An Impending Lawsuit or Just Bad Luck? Getting Struck by a Golf Ball Leads to Unanswered Questions

Aug 23, 2024

By Natalie Bird, Ph.D.

Being struck by a golf ball is not uncommon in the game of golf, even if not on the golf course. It is also not unusual for a vehicle near a golf facility to be damaged by a player’s wayward shot. However, it is both uncommon and unusual to be injured by a golf ball flying through a vehicle window while driving next to a golf course. This rare scenario describes the experience of Evelyn Mohr, a Vancouver woman injured after being struck by a golf ball that flew through her car window as she drove by Victoria Golf Club in Oak Bay, B.C. in June of 2023. Mohr has experienced serious eye and face injuries, psychological trauma, and financial stress resulting from the incident. Media outlets have reported she is suing the District of Oak Bay and Victoria Golf Club claiming negligent design, failure to warn, and failure to take reasonable care in preventing injuries. She is also suing golfer Kane Watt, claiming negligent and reckless behavior.

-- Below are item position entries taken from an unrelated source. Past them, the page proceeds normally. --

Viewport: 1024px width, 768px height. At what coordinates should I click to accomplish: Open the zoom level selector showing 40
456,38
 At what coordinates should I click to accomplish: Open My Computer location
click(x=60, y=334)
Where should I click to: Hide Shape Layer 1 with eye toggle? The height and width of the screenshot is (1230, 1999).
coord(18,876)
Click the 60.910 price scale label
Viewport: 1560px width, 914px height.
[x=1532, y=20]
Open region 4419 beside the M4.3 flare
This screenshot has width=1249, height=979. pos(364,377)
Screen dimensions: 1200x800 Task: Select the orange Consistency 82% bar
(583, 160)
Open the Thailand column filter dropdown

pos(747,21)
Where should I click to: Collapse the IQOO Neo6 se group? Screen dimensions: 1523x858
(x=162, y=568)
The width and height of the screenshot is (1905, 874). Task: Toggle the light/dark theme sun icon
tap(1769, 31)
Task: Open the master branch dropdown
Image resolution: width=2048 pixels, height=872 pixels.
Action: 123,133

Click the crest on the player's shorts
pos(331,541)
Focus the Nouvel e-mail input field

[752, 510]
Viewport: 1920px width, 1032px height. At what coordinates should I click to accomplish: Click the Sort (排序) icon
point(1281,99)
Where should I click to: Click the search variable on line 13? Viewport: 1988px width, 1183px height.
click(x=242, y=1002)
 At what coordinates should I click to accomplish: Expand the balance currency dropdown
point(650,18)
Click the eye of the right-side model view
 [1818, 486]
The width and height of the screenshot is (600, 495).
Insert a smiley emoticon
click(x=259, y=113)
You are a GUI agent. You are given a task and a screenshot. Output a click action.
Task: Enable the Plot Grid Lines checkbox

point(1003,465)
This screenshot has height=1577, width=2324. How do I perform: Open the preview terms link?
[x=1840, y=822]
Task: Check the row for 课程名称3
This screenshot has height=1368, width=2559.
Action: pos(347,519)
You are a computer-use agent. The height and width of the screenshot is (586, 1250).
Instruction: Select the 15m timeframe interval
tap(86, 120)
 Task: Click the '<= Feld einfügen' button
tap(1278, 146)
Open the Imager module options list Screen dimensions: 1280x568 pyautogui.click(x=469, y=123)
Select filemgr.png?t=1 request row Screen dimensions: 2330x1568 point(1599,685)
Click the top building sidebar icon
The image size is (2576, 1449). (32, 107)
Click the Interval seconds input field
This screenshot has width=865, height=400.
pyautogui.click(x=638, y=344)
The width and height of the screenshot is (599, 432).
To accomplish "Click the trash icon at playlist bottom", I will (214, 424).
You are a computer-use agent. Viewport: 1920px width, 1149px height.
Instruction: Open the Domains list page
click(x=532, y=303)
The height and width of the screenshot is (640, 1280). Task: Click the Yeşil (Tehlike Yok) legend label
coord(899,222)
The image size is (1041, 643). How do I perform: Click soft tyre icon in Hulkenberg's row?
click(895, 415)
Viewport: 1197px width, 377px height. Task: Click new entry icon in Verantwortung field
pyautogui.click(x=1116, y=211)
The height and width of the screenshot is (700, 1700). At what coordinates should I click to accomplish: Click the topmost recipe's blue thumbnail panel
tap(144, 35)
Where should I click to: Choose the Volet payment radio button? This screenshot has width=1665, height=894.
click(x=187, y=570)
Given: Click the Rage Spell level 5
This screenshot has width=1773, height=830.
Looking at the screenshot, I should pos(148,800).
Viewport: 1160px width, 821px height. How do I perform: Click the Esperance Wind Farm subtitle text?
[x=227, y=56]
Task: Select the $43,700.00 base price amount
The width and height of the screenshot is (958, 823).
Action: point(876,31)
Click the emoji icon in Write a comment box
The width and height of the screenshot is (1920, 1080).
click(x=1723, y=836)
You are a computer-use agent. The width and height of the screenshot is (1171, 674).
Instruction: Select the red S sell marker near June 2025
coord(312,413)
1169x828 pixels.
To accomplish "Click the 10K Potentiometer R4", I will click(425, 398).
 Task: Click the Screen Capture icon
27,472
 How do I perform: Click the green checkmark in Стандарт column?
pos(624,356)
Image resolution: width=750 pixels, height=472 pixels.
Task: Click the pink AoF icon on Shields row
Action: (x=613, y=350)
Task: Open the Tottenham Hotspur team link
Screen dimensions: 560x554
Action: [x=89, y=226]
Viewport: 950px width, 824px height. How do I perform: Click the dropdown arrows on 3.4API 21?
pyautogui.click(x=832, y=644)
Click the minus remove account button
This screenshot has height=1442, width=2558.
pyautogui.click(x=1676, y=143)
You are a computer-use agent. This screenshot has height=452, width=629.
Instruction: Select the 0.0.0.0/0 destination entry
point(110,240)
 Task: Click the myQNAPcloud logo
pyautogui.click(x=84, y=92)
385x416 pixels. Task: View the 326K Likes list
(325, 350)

This case hinges on a variety of details that are not publicly available currently. Golf ball-related lawsuits typically focus on proving negligence, and this situation is no exception. However, answers to three questions will greatly impact the outcome of this case:

  1. Did the course do their job?
  2. Was Watt acting recklessly?
  3. How familiar is Mohr with the area of the incident?

Question 1: Did the course do their job?

Despite Mohr’s claim Victoria Golf Club failed to take reasonable care to protect from errant golf balls, the course has implemented measures to lessen threats of injury and property damage. According to their website, the course has had three different redesigns over the years. The last renovation took place in the mid-1920’s “to end the practice of hitting tee shots on two holes across the ever-busier Beach Drive” (Victoria Golf Club, 2024, para. 3). The course has signage that reads “caution errant golf balls” and “park at your own risk” posted along the sidewalk near the course (Hainsworth, 2024, para. 15). The significance of the redesigns focused on Beach Drive and the signage locations are unclear. The course’s effort to eliminate risks is shown through these actions, but their application to this scenario may prove irrelevant.

Question 2: Was Watt acting recklessly?

Hitting a shot offline in and of itself is not considered negligent nor reckless. In many errant golf ball-related lawsuits liability is determined by a golfer’s “zone of risk” which essentially means the foreseeable area around a player’s intended path and their general trend in golf shots. Each player’s zone of risk is unique, and a player’s experience and skill level are the most accurate predictors determining a zone of risk. Generally, a highly-skilled experienced golfer will have a significantly smaller margin of error—and smaller zone of risk—compared to a less-skilled inexperienced player. Watt’s skill level, experience, and knowledge of the golf course are unclear. Some news outlets have reported Watt was a member of the golf course at the time of the incident. However, membership does not equal liability, nor does it forecast experience or skill level. The relative proximity and visibility between Mohr and Watt and whether Watt yelled “fore” are also very important details missing. Other factors such as alcohol consumption, Watt’s demeanor, and an intent to act recklessly are also unknown.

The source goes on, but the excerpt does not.